Risk of Tendon Injury in Patients Treated With Fluoroquinolone (FQ) Vs Non-Fluoroquinolone Antibiotics for Urinary Tract Infection (UTI)

J Pharm Technol. 2024 Dec 22:87551225241303848. doi: 10.1177/87551225241303848. Online ahead of print.

Abstract

Background: Fluoroquinolones (FQs) are associated with potential tendon injury but comparative risk versus other antibiotic (non-FQ) options for the same indication has rarely been evaluated.

Objective: Describe the incidence (relative risk) of any tendon injury in patients receiving FQs compared with other (non-FQ) antibiotics for treatment of urinary tract infections (UTIs).

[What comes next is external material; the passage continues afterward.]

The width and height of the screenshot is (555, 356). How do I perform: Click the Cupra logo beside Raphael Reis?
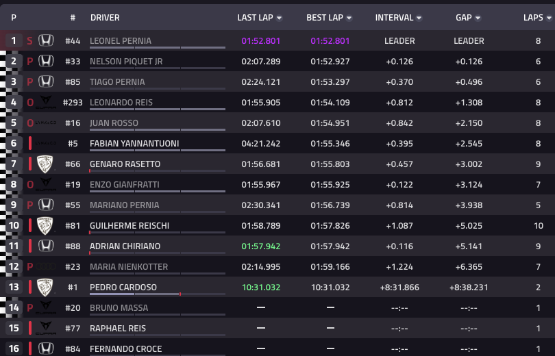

Methods: A retrospective propensity score-weighted cohort study was performed to evaluate the association between FQ antibiotics and tendon injury at two time points (within one month and within six months of use) compared with non-FQ regimens for treatment of UTI. The evaluation was performed using the Merative™ MarketScan® Research Databases from 2014 to 2020. Adult patients with International Classification of Diseases (ICD)-9/10 coding for UTI were included. Patients with a history of tendon injury or those who received both FQ and non-FQ regimens during the study period were excluded. Propensity score weighting was used to adjust for selection bias due to contributing risk factors, including demographics (age, sex), comorbidities (diabetes mellitus, chronic kidney disease), and concurrent medications (corticosteroids).

Results: Both the 1-month and 6-month cohorts were predominately female and less than 50 years of age. At one month, the incidence of tendon injury was 0.2% in the FQ group and 0.1% in the non-FQ group, and the odds of tendon injury were not estimated to be significantly different between groups (odds ratio [OR] = 1.03, 95% confidence interval [CI] 0.93, 1.32). Odds of tendon injury were also not estimated to be significantly different in the 6-month cohort (OR = 0.98, 95% CI 0.84, 1.05).

Conclusion and relevance: In this population of predominantly young female patients without high incidence of potentially contributing comorbidities, increased risk of tendon injury was not associated with FQ use. Future research is needed to determine whether demographic differences between this and other previously studied populations account for this discordant result.

Keywords: fluoroquinolone; tendon injury; urinary tract infection.